>> BEGIN Listed records

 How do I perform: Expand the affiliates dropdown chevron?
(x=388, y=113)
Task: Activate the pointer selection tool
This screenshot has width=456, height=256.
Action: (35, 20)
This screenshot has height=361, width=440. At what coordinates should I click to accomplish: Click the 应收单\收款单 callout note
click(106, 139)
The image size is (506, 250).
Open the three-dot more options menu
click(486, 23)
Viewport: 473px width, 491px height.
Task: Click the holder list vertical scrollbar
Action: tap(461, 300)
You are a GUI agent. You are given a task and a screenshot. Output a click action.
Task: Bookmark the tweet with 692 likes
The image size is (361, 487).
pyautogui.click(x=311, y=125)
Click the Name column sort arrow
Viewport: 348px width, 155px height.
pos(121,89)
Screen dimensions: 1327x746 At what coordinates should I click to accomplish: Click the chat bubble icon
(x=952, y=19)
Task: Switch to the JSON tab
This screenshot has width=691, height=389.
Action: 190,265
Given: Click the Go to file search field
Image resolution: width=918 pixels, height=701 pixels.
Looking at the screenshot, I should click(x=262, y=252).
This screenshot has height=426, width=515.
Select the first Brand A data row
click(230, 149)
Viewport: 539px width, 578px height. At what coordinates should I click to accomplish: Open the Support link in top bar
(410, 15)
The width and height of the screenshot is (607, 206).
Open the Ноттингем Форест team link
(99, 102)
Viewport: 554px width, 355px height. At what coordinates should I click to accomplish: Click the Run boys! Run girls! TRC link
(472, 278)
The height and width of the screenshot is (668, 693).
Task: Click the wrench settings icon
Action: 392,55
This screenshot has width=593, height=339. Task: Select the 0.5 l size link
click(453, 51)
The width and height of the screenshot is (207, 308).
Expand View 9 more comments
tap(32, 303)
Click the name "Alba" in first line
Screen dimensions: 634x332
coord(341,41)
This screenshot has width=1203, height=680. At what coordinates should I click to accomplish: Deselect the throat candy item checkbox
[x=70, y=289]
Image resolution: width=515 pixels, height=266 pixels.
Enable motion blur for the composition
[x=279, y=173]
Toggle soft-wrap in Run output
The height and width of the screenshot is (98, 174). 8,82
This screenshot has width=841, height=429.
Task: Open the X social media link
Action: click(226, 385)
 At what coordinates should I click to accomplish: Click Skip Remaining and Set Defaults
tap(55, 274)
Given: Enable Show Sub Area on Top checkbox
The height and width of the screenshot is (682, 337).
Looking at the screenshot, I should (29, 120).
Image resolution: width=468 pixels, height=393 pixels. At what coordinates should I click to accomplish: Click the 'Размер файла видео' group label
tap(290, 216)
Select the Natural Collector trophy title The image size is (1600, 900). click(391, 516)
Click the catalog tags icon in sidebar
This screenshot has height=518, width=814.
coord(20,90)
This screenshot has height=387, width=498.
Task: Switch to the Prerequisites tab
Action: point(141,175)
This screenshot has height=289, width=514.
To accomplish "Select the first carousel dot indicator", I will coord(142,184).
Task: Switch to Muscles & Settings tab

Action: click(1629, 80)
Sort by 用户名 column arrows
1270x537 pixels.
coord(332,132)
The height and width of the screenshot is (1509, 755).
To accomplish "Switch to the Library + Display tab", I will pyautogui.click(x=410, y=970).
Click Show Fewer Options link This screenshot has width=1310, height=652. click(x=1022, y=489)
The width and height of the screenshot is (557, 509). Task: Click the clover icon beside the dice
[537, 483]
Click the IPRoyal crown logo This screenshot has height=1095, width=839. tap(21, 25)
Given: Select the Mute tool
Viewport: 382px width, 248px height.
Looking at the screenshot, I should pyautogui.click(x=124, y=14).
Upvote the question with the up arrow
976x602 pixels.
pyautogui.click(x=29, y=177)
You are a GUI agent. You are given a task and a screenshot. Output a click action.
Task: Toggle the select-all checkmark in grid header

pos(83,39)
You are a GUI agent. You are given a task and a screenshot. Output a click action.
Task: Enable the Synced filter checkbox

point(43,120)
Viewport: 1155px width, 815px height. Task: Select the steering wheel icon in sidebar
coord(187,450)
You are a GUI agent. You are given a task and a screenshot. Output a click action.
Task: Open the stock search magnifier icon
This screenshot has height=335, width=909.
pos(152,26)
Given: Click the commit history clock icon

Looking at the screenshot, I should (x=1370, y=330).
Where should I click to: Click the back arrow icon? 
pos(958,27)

>> END Listed records

** Task prompt **
Swap "magnifier" for "magnifying glass" in the data, starting at the line that contains "Click the IPRoyal" and continuing through the end of the data. Return only those lines, with everything else left unchanged.

** The result **
Click the IPRoyal crown logo This screenshot has height=1095, width=839. tap(21, 25)
Given: Select the Mute tool
Viewport: 382px width, 248px height.
Looking at the screenshot, I should pyautogui.click(x=124, y=14).
Upvote the question with the up arrow
976x602 pixels.
pyautogui.click(x=29, y=177)
You are a GUI agent. You are given a task and a screenshot. Output a click action.
Task: Toggle the select-all checkmark in grid header

pos(83,39)
You are a GUI agent. You are given a task and a screenshot. Output a click action.
Task: Enable the Synced filter checkbox

point(43,120)
Viewport: 1155px width, 815px height. Task: Select the steering wheel icon in sidebar
coord(187,450)
You are a GUI agent. You are given a task and a screenshot. Output a click action.
Task: Open the stock search magnifying glass icon
This screenshot has height=335, width=909.
pos(152,26)
Given: Click the commit history clock icon

Looking at the screenshot, I should (x=1370, y=330).
Where should I click to: Click the back arrow icon? 
pos(958,27)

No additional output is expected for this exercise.